Memory Refresh
SQLAntipatterns



Denormalization





Context: Bug tracking application for products

CREATE TABLE Products ( product_id SERIAL PRIMARY KEY, ... account_id BIGINT UNSIGNED, -- many-to-one relationship FOREIGN KEY (account_id) REFERENCES Accounts(account_id) ); Your original design allowed only one user to be the contact for each product. Next, you were requested to support assigning multiple users. Simple, change the database to store a list of user account identifiers separated by commas.

Antipattern: Comma separated list values

CREATE TABLE Products ( product_id SERIAL PRIMARY KEY, product_name VARCHAR(1000), account_id VARCHAR(100), -- comma-separated list ); SELECT * FROM Products WHERE account_id REGEXP '[[:<:]]12[[:>:]]'; Soon your boss approaches: "They tell me they can add five people only. If they try to add more, they get an error." Programmers commonly use comma-separated lists to avoid creating an intersection table for a many-to-many relationship. Pattern-matching expressions may return false matches and can’t benefit from indexes. You might improve performance for some kinds of queries by applying denormalization to your database organization. Be conservative if you decide to employ denormalization. Start by using a normalized database organization.

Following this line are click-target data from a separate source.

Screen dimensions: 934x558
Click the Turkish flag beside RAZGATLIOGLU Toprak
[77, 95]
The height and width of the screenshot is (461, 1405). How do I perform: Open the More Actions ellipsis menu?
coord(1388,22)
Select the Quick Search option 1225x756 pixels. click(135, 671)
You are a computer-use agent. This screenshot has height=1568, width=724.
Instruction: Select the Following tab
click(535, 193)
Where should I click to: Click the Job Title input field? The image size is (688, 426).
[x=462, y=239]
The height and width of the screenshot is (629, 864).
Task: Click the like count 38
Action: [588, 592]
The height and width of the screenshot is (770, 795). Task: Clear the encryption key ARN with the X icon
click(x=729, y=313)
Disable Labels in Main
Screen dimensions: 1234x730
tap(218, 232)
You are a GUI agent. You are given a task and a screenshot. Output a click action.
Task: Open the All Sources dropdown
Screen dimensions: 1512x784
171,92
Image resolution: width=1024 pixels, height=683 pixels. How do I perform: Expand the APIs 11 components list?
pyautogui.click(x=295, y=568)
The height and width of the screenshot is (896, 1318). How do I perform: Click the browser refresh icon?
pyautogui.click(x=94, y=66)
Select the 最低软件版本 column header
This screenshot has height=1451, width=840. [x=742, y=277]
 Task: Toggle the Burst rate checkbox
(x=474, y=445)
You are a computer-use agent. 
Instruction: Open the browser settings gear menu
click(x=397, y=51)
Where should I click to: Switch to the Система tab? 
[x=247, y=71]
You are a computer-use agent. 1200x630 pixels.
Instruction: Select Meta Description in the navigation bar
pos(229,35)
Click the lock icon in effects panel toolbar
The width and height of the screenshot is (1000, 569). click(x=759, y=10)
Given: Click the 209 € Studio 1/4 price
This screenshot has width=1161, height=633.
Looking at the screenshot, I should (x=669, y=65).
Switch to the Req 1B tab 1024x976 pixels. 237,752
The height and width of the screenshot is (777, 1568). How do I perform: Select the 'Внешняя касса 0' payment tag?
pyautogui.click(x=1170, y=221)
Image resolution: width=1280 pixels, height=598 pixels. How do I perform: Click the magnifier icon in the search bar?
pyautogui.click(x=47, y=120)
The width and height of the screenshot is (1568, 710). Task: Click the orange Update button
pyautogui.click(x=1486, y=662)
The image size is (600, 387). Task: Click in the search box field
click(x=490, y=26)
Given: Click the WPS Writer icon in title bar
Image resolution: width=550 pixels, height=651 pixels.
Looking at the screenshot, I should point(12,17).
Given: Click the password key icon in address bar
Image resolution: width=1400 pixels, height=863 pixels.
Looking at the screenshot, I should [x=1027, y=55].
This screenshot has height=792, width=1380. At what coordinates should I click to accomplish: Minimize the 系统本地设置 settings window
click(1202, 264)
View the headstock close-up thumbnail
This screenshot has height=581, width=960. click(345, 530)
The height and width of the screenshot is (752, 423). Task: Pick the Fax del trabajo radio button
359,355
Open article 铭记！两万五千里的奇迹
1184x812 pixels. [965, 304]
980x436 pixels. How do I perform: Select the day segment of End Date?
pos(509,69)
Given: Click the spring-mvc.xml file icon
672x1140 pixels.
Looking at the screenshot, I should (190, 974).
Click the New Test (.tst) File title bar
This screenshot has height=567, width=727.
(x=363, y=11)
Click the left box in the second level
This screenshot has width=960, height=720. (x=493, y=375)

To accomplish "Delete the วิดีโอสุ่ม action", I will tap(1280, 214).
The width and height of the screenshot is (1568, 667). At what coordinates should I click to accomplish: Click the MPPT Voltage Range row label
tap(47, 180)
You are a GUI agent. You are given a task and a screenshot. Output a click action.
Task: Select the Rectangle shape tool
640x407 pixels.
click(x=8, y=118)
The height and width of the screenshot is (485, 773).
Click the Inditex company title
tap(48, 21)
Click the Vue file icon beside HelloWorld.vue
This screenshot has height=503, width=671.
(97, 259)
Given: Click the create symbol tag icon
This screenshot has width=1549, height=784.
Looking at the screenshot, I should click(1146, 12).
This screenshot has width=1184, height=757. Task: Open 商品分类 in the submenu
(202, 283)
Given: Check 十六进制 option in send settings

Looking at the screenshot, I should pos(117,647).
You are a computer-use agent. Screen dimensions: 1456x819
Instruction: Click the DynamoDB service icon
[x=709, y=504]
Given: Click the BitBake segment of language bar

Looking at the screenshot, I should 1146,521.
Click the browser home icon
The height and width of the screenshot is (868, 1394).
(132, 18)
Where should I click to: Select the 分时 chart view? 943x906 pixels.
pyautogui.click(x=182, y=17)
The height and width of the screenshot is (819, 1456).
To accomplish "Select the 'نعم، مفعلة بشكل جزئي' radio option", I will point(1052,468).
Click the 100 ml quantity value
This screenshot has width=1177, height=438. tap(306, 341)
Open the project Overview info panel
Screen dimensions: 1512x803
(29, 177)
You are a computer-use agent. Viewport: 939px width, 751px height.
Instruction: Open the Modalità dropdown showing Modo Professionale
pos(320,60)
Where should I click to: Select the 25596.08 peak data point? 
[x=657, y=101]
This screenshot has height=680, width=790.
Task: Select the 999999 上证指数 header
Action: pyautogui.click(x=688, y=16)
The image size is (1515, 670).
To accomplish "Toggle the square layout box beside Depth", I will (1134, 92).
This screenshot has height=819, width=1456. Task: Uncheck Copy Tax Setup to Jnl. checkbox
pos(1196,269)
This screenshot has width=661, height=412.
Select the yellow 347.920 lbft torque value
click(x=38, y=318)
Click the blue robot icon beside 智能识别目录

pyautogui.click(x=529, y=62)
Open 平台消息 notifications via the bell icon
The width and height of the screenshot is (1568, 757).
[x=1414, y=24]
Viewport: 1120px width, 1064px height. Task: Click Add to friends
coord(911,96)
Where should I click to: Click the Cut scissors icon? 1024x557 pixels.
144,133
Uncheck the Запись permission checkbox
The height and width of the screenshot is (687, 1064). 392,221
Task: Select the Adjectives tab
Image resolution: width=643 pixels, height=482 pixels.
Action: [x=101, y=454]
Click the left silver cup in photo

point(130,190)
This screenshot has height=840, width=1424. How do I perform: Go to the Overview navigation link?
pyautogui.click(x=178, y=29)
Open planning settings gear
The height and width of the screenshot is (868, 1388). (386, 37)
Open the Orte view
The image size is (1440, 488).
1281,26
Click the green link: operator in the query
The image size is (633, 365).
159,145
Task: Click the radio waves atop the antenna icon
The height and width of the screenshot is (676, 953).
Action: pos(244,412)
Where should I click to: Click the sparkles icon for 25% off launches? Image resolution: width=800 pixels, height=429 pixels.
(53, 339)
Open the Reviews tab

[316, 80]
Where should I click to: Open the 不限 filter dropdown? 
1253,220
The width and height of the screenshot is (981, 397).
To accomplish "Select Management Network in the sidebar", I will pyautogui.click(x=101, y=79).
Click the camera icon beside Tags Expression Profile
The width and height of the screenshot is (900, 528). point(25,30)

Solution: Intersection table

CREATE TABLE Contacts ( product_id BIGINT UNSIGNED NOT NULL, account_id BIGINT UNSIGNED NOT NULL, PRIMARY KEY (product_id, account_id), FOREIGN KEY (product_id) REFERENCES Products(product_id), FOREIGN KEY (account_id) REFERENCES Accounts(account_id) ); SELECT p.* FROM Products AS p JOIN Contacts AS c ON (p.account_id = c.account_id) WHERE c.account_id = 34; When the table has foreign keys referencing two tables, it's called an intersection table. Some people resist queries that contain a join, thinking that they perform poorly. However, this query uses indexes much better.